Their strength is in some of the cities, but even there for example internet usage, according to Google, is 37% in urban areas, while the government statistics estimate total internet access at approximately 93 million.  Certainly, these are big, fat numbers, but nationally they are less than 10% of the population.  They are caught in an echo chamber where their own voices are vibrating back to them, louder and louder, but little heard otherwise, and, elsewhere, too much is as it ever was.
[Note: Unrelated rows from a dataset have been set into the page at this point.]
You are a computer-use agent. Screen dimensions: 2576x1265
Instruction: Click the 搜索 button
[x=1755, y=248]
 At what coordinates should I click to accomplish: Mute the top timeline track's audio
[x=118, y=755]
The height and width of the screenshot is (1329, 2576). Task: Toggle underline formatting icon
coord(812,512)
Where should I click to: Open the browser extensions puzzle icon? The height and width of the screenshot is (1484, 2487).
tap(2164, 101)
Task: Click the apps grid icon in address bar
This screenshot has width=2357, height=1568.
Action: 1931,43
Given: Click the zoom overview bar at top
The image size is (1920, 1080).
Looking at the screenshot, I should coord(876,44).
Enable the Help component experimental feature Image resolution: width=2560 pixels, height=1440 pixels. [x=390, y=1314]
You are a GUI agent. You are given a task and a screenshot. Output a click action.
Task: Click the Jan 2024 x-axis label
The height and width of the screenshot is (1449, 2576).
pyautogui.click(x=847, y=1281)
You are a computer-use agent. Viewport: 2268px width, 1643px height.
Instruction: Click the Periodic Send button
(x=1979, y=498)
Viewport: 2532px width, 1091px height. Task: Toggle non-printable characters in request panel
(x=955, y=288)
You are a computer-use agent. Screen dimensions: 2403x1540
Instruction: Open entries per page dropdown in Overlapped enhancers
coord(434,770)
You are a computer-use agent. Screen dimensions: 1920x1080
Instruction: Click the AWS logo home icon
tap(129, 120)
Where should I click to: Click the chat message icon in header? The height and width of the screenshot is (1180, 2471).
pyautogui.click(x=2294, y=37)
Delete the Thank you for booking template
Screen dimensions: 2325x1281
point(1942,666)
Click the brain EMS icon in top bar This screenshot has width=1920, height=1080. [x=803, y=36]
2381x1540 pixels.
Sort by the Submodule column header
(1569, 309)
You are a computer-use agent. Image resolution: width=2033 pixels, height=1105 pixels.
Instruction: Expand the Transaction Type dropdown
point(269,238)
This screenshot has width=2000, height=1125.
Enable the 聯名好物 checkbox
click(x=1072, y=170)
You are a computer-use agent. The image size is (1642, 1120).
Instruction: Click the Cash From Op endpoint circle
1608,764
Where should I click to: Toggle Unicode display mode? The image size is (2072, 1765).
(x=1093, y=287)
Vinod Shetty, ACORN India’s director in Mumbai, and I had a challenging conversation with two dynamic women community organizers trying to find their way to a workable model to engage the new India they sought to activate around modern values and sensibilities.  They had tried and abandoned a model of selecting associates of sorts to train and support in various organizing projects around Mumbai and had applied themselves with great energy and significant resources to the task, but had shifted gears.  Why?  The director stated simply and flatly, “not enough capacity.”  The meaning of the simple phrase was two-fold.  On the one hand a fledgling organization like theirs was ill equipped to chase all over a city of 18 million to realistically support at any effective level more than a half-dozen mini-campaigns chosen somewhat at whim by the trainees themselves.  On the other hand without her fully saying so, it became obvious in their experience that there was no way to simply graft on to their trainees their theory of change unless they could also figure out a way to actually demonstrate and model  what change and organizing would look like.

Their insight might seem obvious, but it is one still missing in Indian society at large, where this emerging middle class is hoping that speaking truth to power can in fact change the way power works.  Reading the editorialists in countless papers, they are frustrated that somehow politicians are adjusting without either embracing change or fundamentally adapting to a different political climate and culture.   The miscalculation of the Common Man party in having won the right to govern in Delhi, but then forfeiting the position in less than two months is a case in point.  Hard questions are facing their candidates around the country on whether they are quitters or “doers.”  In effect people are asking why they should waste their votes on the party, if they are not going to demonstrate the ability to establish through government the changes on the issues they advocated.  Our organizing comrades may be searching for sure footing, but at least they already understand, they are going to have demonstrate what they are advocating, which seems to have been an elementary lesson overlooked by the new middle-class reformers.

Meanwhile according to Google, the most common uses of their searches right now in the run-up to the election are two.  One is what the caste is of Modi, the BJP frontrunner.  The other is whether or not Rahul Gandhi, the emerging spokesperson for the Congress Party, is a Christian.  

As I said, change comes very slowly.